We certainly need an alternative healthcare system which is more designed in promoting health and welfare and well-being rather than being driven by pharma.
What's astonishing is the US makes up 5% of the world's population, yet we consume 50% of the world's prescription medication.
50%.
We consume 80% of the opiates.
So we have an obsession in this country with the use of prescription drugs, which do not cure disease.
Let's be clear.
What they do is they keep people chronically addicted to medication.
So rather than focus on lifestyle changes and healthy eating and healthy living, which can make a major impact on disease, we're so obsessed with using medications which do not work and may have side effects and people are addicted for their life.
So I think we need to change the way medicine functions.
Yeah, I mean, you know, you mentioned sunshine early on, right?

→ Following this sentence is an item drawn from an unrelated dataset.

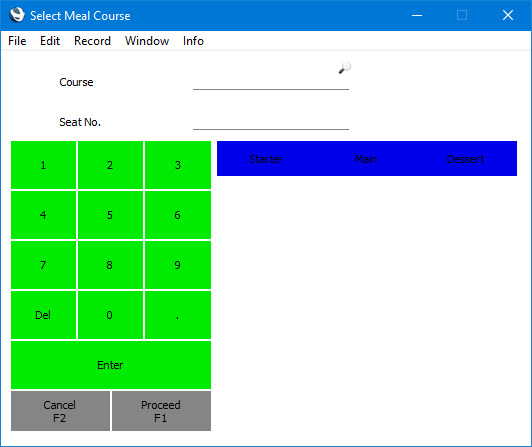Open the Record menu

pos(92,41)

And it's not just about vitamin D. There's this mitochondrial activation that happens with the infrared sun.
I've just recently learned about that.
That's amazing.
My mother was right about the sunshine.
No, this is, you've raised some very, very profound issues here.

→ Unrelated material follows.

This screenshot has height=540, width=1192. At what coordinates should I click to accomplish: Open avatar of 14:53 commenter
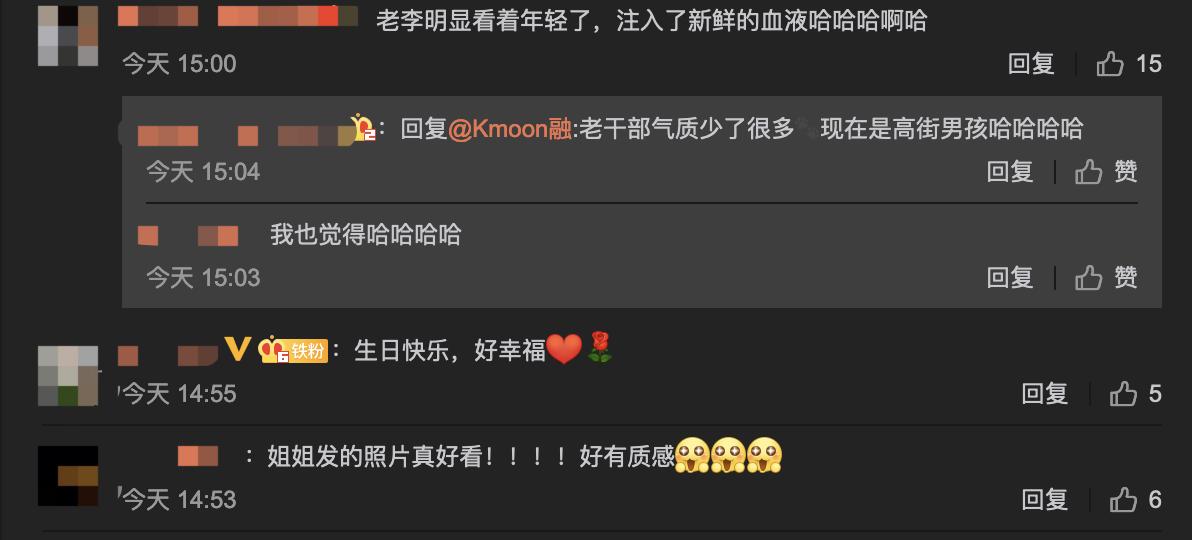click(68, 476)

We have to get back to basics.
Eating whole, real food, not processed food.
Getting exercise.
Walking outside.
Walking in the sun.
Being kind, compassionate human beings.
We need to restore humanity and we need to get back to the basics.
And that seems to have been lost.
And there's simple lifestyle changes you can make.
Just hug somebody.
Just show affection.
Social distancing is an oxymoron.
How can you be social if you're distant?
We need to show love and caring and affection and care for our fellow human being.

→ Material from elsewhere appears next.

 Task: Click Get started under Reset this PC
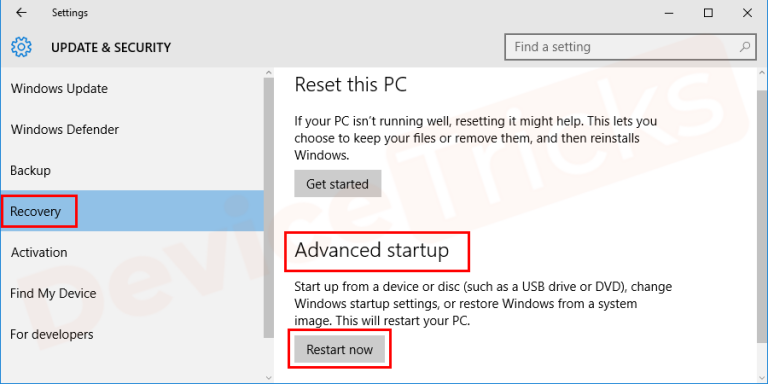click(337, 184)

Finally, if there are people who believe they're vaccine injured or know somebody who has, where should they reach out?
Who should they reach out to?
What I would say is that on our website, flccc.net, we have a whole protocol for the treatment of the vaccine injured.
And I think that's a starting resource.
They need to find a clinician who will be receptive to treating them.
I think that's most important, is that most of these patients get shunned.
They get dismissed.
They're told, okay, this is not due to a vaccine injury.
So we need to educate physicians.
And that's our biggest goal of this conference, is to try and educate physicians as to the breadth and the depth of the vaccine injury and how to treat them.
And so, you know, like most things in medicine, the longer you wait, the more difficult it is to treat.
And many patients, it's truly astonishing, do not make the connection between the vaccine and the change in health status.
I mean, I had a colleague I was speaking to who's Wife was vaccinated and he's telling me, you know what, her thinking process and her thought process is just not the way it used to be.
I think she's becoming demented.
And I said, well, do you think it followed the vaccine?
And he's, you know, thinking about it, yes, you're right.
So I think many people have health problems.
You Cardiac problems, mental problems, that they really don't associate with the vaccine.
So I think people need to look at the temporal trend between the change in their health status and getting the vaccine, and they are more than likely not vaccine injured.
And is there a way for someone who doesn't have access to a doctor who might understand these details to be connected with one?
On our website, we don't treat patients directly, but we have links.
There are many physicians across the country who will manage long COVID and the vaccine injured.
So what I would recommend is to go to the website and look at the links for physicians in their area to try and find a physician who's prepared to manage the vaccine injured.
That's probably my best advice.
You know, there are a number of groups.
I think REACT-19 is probably the most active in this country.
REACT-19.
It's a non-profit to help the vaccine injured.
That's what they do.
REACT-19 can help you link with a provider.
Well, Dr.
Palmerik, it's such a pleasure to have you on the show.
Thank you kindly, and thank you for understanding the issues involved.
And it means a lot to us that, you know, we could even have this discussion.
Because, you know what, I don't know everything, and I may be not right on everything, but at least we can have an open discussion.
And I think that's what's important.
Thank you all for joining Dr.
Palmerik and me on this episode of American Thought Leaders.